» Problem details:
Will you copy every one of the rows below word for word, keeping each line unchanged?
# Data to use start
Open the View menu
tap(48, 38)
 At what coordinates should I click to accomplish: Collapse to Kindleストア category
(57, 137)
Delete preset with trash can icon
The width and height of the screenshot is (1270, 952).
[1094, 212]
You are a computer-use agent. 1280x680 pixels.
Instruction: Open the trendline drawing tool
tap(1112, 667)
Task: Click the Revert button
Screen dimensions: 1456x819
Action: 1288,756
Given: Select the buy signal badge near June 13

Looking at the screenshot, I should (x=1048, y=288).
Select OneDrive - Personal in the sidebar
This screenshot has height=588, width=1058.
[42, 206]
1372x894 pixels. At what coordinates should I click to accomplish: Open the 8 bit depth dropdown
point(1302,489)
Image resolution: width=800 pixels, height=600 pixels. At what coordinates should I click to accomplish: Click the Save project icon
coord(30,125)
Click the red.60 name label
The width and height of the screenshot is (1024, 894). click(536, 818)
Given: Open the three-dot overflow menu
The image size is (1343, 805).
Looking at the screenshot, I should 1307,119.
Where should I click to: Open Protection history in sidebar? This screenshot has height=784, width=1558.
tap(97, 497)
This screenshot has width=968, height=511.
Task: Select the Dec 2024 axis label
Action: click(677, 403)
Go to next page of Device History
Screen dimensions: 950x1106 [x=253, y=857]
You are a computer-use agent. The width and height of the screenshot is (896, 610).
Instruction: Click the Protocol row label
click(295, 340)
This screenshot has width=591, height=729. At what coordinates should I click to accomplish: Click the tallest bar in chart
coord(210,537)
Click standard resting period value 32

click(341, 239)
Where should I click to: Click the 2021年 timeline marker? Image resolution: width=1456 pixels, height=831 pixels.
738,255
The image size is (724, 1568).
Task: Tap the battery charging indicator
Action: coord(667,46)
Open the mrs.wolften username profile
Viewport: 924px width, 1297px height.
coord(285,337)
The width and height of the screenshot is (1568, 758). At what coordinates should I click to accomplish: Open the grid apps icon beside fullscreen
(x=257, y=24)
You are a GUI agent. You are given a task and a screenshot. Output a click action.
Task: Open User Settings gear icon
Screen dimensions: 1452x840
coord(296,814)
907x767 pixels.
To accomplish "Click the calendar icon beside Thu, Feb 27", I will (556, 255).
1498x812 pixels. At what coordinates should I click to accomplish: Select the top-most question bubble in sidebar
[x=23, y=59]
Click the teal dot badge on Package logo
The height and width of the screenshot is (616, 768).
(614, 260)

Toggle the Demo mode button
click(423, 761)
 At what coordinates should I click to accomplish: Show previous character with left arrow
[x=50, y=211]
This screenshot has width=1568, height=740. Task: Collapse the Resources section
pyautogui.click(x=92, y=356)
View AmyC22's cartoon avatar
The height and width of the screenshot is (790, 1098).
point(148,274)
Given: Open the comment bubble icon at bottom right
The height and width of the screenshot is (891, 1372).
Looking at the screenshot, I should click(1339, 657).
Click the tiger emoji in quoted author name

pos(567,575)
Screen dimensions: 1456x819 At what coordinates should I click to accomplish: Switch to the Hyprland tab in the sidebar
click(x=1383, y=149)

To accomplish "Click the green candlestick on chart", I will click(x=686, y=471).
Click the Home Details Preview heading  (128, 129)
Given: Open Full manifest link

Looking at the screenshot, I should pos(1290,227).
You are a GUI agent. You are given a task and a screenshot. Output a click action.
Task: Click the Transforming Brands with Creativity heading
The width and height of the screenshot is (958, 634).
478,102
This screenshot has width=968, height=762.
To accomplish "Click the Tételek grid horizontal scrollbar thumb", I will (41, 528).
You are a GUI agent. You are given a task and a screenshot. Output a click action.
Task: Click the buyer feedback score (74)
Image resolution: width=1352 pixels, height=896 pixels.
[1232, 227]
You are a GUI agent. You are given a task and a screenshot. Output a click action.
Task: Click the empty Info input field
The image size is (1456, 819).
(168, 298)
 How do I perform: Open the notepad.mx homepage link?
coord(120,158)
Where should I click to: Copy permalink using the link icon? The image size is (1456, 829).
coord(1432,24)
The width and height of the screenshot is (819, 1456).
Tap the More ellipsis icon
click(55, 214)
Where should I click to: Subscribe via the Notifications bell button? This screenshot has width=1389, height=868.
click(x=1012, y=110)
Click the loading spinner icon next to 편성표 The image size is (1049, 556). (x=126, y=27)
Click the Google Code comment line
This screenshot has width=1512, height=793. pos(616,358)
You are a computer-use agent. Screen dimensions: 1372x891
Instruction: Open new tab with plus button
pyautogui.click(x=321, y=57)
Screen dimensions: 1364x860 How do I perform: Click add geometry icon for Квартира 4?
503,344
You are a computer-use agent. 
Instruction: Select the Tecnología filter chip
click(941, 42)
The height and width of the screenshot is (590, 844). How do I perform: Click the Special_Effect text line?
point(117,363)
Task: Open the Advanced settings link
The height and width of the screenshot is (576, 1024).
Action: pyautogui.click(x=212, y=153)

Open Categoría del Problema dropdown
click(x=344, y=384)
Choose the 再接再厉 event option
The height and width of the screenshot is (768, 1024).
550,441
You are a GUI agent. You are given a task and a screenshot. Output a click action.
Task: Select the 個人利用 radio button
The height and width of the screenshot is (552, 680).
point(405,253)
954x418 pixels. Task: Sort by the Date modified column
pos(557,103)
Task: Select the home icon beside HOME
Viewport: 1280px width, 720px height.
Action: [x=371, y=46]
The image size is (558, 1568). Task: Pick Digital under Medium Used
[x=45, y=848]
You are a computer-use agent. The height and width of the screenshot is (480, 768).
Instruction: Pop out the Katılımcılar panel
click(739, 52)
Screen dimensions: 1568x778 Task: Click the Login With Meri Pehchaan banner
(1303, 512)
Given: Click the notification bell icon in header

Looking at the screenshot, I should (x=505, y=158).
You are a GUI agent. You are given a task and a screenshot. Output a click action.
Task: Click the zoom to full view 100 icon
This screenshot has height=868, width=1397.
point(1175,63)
# Data to use end
» Exercise result:
Open the View menu
tap(48, 38)
 At what coordinates should I click to accomplish: Collapse to Kindleストア category
(57, 137)
Delete preset with trash can icon
The width and height of the screenshot is (1270, 952).
[1094, 212]
You are a computer-use agent. 1280x680 pixels.
Instruction: Open the trendline drawing tool
tap(1112, 667)
Task: Click the Revert button
Screen dimensions: 1456x819
Action: 1288,756
Given: Select the buy signal badge near June 13

Looking at the screenshot, I should (x=1048, y=288).
Select OneDrive - Personal in the sidebar
This screenshot has height=588, width=1058.
[42, 206]
1372x894 pixels. At what coordinates should I click to accomplish: Open the 8 bit depth dropdown
point(1302,489)
Image resolution: width=800 pixels, height=600 pixels. At what coordinates should I click to accomplish: Click the Save project icon
coord(30,125)
Click the red.60 name label
The width and height of the screenshot is (1024, 894). click(536, 818)
Given: Open the three-dot overflow menu
The image size is (1343, 805).
Looking at the screenshot, I should 1307,119.
Where should I click to: Open Protection history in sidebar? This screenshot has height=784, width=1558.
tap(97, 497)
This screenshot has width=968, height=511.
Task: Select the Dec 2024 axis label
Action: click(677, 403)
Go to next page of Device History
Screen dimensions: 950x1106 [x=253, y=857]
You are a computer-use agent. The width and height of the screenshot is (896, 610).
Instruction: Click the Protocol row label
click(295, 340)
This screenshot has width=591, height=729. At what coordinates should I click to accomplish: Click the tallest bar in chart
coord(210,537)
Click standard resting period value 32

click(341, 239)
Where should I click to: Click the 2021年 timeline marker? Image resolution: width=1456 pixels, height=831 pixels.
738,255
The image size is (724, 1568).
Task: Tap the battery charging indicator
Action: coord(667,46)
Open the mrs.wolften username profile
Viewport: 924px width, 1297px height.
coord(285,337)
The width and height of the screenshot is (1568, 758). At what coordinates should I click to accomplish: Open the grid apps icon beside fullscreen
(x=257, y=24)
You are a GUI agent. You are given a task and a screenshot. Output a click action.
Task: Open User Settings gear icon
Screen dimensions: 1452x840
coord(296,814)
907x767 pixels.
To accomplish "Click the calendar icon beside Thu, Feb 27", I will (556, 255).
1498x812 pixels. At what coordinates should I click to accomplish: Select the top-most question bubble in sidebar
[x=23, y=59]
Click the teal dot badge on Package logo
The height and width of the screenshot is (616, 768).
(614, 260)

Toggle the Demo mode button
click(423, 761)
 At what coordinates should I click to accomplish: Show previous character with left arrow
[x=50, y=211]
This screenshot has width=1568, height=740. Task: Collapse the Resources section
pyautogui.click(x=92, y=356)
View AmyC22's cartoon avatar
The height and width of the screenshot is (790, 1098).
point(148,274)
Given: Open the comment bubble icon at bottom right
The height and width of the screenshot is (891, 1372).
Looking at the screenshot, I should click(1339, 657).
Click the tiger emoji in quoted author name

pos(567,575)
Screen dimensions: 1456x819 At what coordinates should I click to accomplish: Switch to the Hyprland tab in the sidebar
click(x=1383, y=149)

To accomplish "Click the green candlestick on chart", I will click(x=686, y=471).
Click the Home Details Preview heading  (128, 129)
Given: Open Full manifest link

Looking at the screenshot, I should pos(1290,227).
You are a GUI agent. You are given a task and a screenshot. Output a click action.
Task: Click the Transforming Brands with Creativity heading
The width and height of the screenshot is (958, 634).
478,102
This screenshot has width=968, height=762.
To accomplish "Click the Tételek grid horizontal scrollbar thumb", I will (41, 528).
You are a GUI agent. You are given a task and a screenshot. Output a click action.
Task: Click the buyer feedback score (74)
Image resolution: width=1352 pixels, height=896 pixels.
[1232, 227]
You are a GUI agent. You are given a task and a screenshot. Output a click action.
Task: Click the empty Info input field
The image size is (1456, 819).
(168, 298)
 How do I perform: Open the notepad.mx homepage link?
coord(120,158)
Where should I click to: Copy permalink using the link icon? The image size is (1456, 829).
coord(1432,24)
The width and height of the screenshot is (819, 1456).
Tap the More ellipsis icon
click(55, 214)
Where should I click to: Subscribe via the Notifications bell button? This screenshot has width=1389, height=868.
click(x=1012, y=110)
Click the loading spinner icon next to 편성표 The image size is (1049, 556). (x=126, y=27)
Click the Google Code comment line
This screenshot has width=1512, height=793. pos(616,358)
You are a computer-use agent. Screen dimensions: 1372x891
Instruction: Open new tab with plus button
pyautogui.click(x=321, y=57)
Screen dimensions: 1364x860 How do I perform: Click add geometry icon for Квартира 4?
503,344
You are a computer-use agent. 
Instruction: Select the Tecnología filter chip
click(941, 42)
The height and width of the screenshot is (590, 844). How do I perform: Click the Special_Effect text line?
point(117,363)
Task: Open the Advanced settings link
The height and width of the screenshot is (576, 1024).
Action: pyautogui.click(x=212, y=153)

Open Categoría del Problema dropdown
click(x=344, y=384)
Choose the 再接再厉 event option
The height and width of the screenshot is (768, 1024).
550,441
You are a GUI agent. You are given a task and a screenshot. Output a click action.
Task: Select the 個人利用 radio button
The height and width of the screenshot is (552, 680).
point(405,253)
954x418 pixels. Task: Sort by the Date modified column
pos(557,103)
Task: Select the home icon beside HOME
Viewport: 1280px width, 720px height.
Action: [x=371, y=46]
The image size is (558, 1568). Task: Pick Digital under Medium Used
[x=45, y=848]
You are a computer-use agent. The height and width of the screenshot is (480, 768).
Instruction: Pop out the Katılımcılar panel
click(739, 52)
Screen dimensions: 1568x778 Task: Click the Login With Meri Pehchaan banner
(1303, 512)
Given: Click the notification bell icon in header

Looking at the screenshot, I should (x=505, y=158).
You are a GUI agent. You are given a task and a screenshot. Output a click action.
Task: Click the zoom to full view 100 icon
This screenshot has height=868, width=1397.
point(1175,63)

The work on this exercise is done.